Hermann et Fabre échangèrent un regard éloquent.
— C'est lui, affirma Hermann d'un ton catégorique.
— Comment vous pouvez en être sûrs ? s'étonna Gabriel.
— Nous n'en sommes pas certains, intervint Fabre en détachant son regard d'Hermann. Mais c'est vrai que la présence du gardien des cobras dans le quartier des cerfs est suspecte. Il fait partie du clan des loups, alors que faisait-il si tard dans un quartier qui n'est pas le sien ? Il aurait dû se trouver ailleurs. Ça ne m'étonnerait pas que ce soit lui qui ait tué Stanislas ; il a toujours manifesté un soutien à peine dissimulé aux rebelles et à leur cause. Ce qui n'est pas étonnant, quand on voit la façon dont sont traités les cobras, et plus généralement les serpents à travers le monde. Il rêverait de venger son espèce, mais l'Ordre l'en empêche.
— Alors qu'est-ce que vous allez faire ? demanda Gabriel.
— Pour l'instant, rien, dit Fabre. Nous ne sommes pas certains que ce soit lui, nous n'avons pas de preuve. Mais nous allons le placer sous surveillance. Merci pour ta collaboration, Gabriel. Retourne chez toi à présent, tu as une grosse journée demain. Nos services ont dû terminer de nettoyer ta maison.
— Je dois quand même habiter là-bas ? s'exclama Gabriel avec horreur. Il y a eu un mort ! Je ne pourrai jamais dormir dans cette maison !
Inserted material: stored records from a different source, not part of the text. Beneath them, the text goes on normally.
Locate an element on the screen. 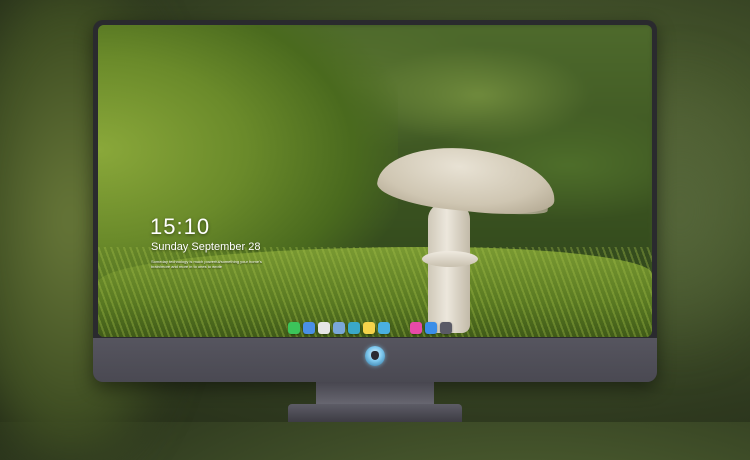  clapper-app-icon is located at coordinates (354, 328).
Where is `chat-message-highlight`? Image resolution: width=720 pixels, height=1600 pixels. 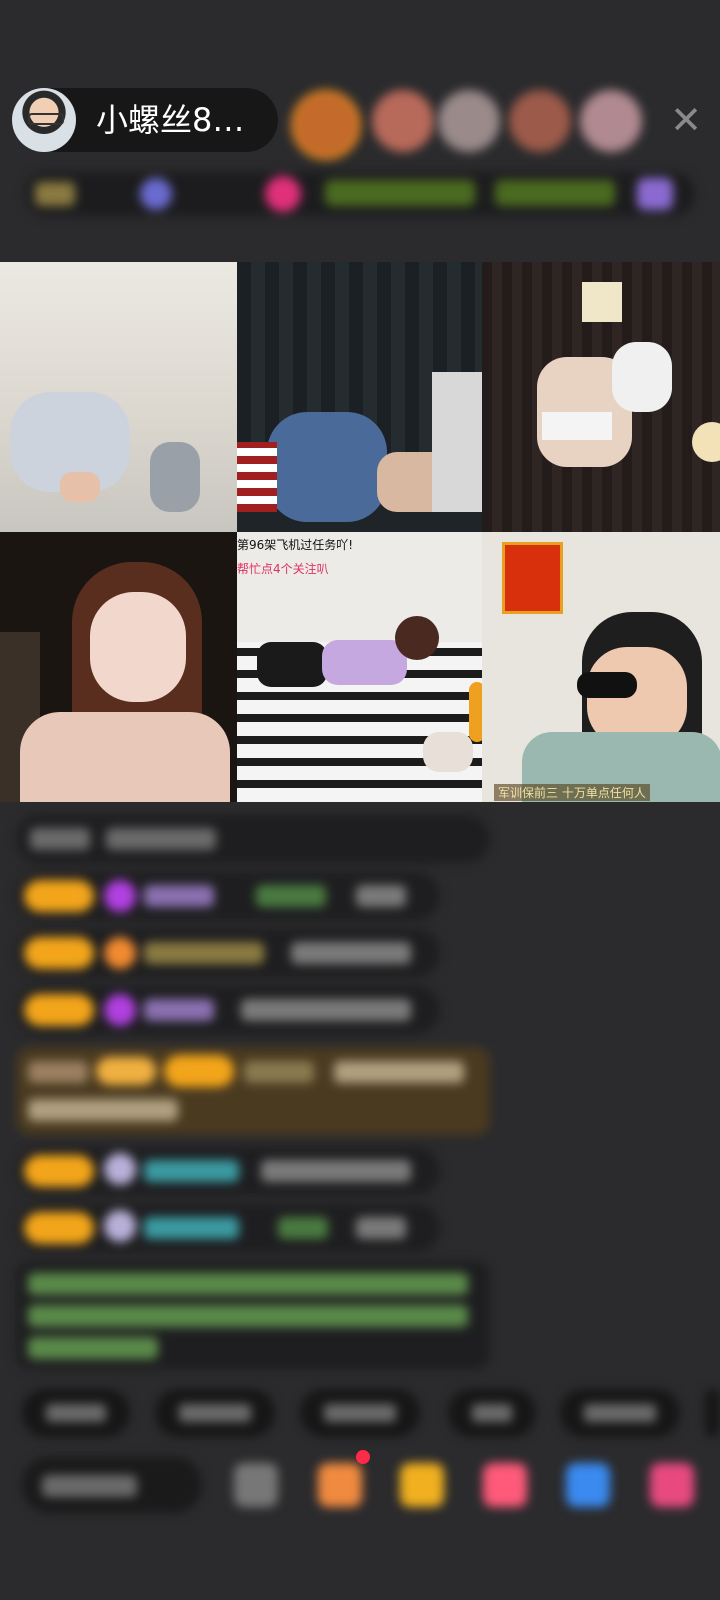
chat-message-highlight is located at coordinates (253, 1091).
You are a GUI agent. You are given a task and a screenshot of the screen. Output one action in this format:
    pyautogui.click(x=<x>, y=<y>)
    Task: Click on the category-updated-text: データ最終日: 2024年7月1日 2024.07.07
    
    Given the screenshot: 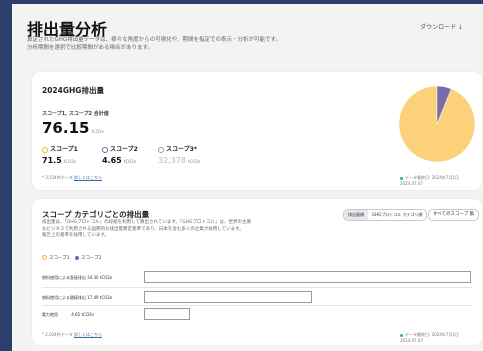 What is the action you would take?
    pyautogui.click(x=430, y=338)
    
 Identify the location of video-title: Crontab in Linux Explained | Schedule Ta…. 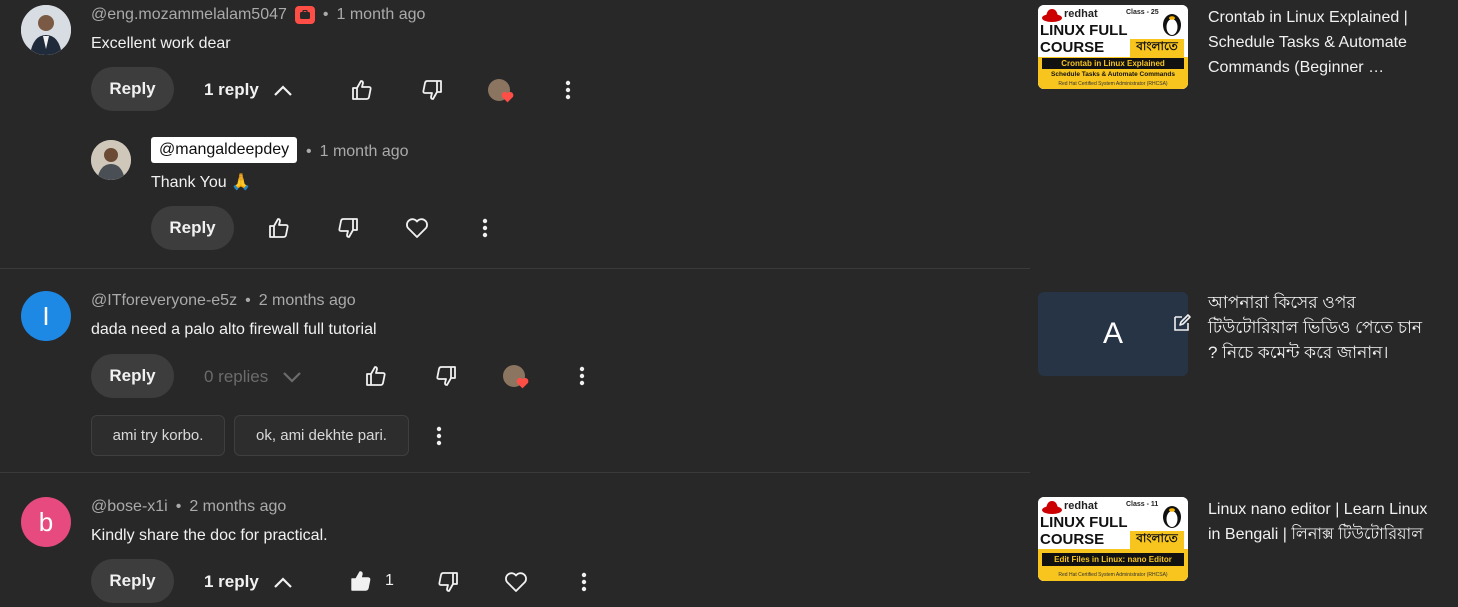
(1323, 42).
— Il n'y a pas d'autre choix, répliqua Fabre d'un ton ferme. Nous n'avons pas assez de place pour te donner une nouvelle maison. Mais ne t'en fais pas, je suis certain que nos équipes auront tout fait disparaître.
Gabriel voulut discuter, mais le regard d'Hermann l'incita à se taire. L'oxcellor saisit Gabriel par l'épaule, et se tourna vers Fabre.
— Merci de nous avoir reçus, Monsieur. Je vais raccompagner Gabriel chez lui.
— Et pour ma part je vais retourner à mes dossiers, répondit Fabre d'un air résigné. Quand je vois cette pile de travail devant moi, je me demande si je n'ai pas commis une erreur en acceptant ce poste, il y a deux ans de cela. Bien sûr, mon prédécesseur, le gardien des loups, était bien plus talentueux que moi pour toute cette paperasse administrative...
Gabriel hésita. Fabre avait le regard vague, et semblait parler plus pour lui-même que pour Hermann ou lui.
—C'est vraiment dommage qu'il nous ait quittés. Oui, vraiment dommage. Depuis lors, tout est devenu beaucoup plus difficile. Et le pire dans tout ça, c'est que nous n'avons toujours pas trouvé le nouveau gardien des loups. Cela faciliterait tellement de choses, si l'on trouvait un nouveau gardien des loups...un autre fondateur dans les rangs de l'Ordre...
Gabriel ne répondit rien, mais Hermann se dirigea vers la porte.
— Eh bien bonne nuit Monsieur, dit-il en l'ouvrant.
Fabre sortit brusquement de sa rêverie.
— Oh oui, bonne nuit à tous les deux. Enfin, si cela est encore possible.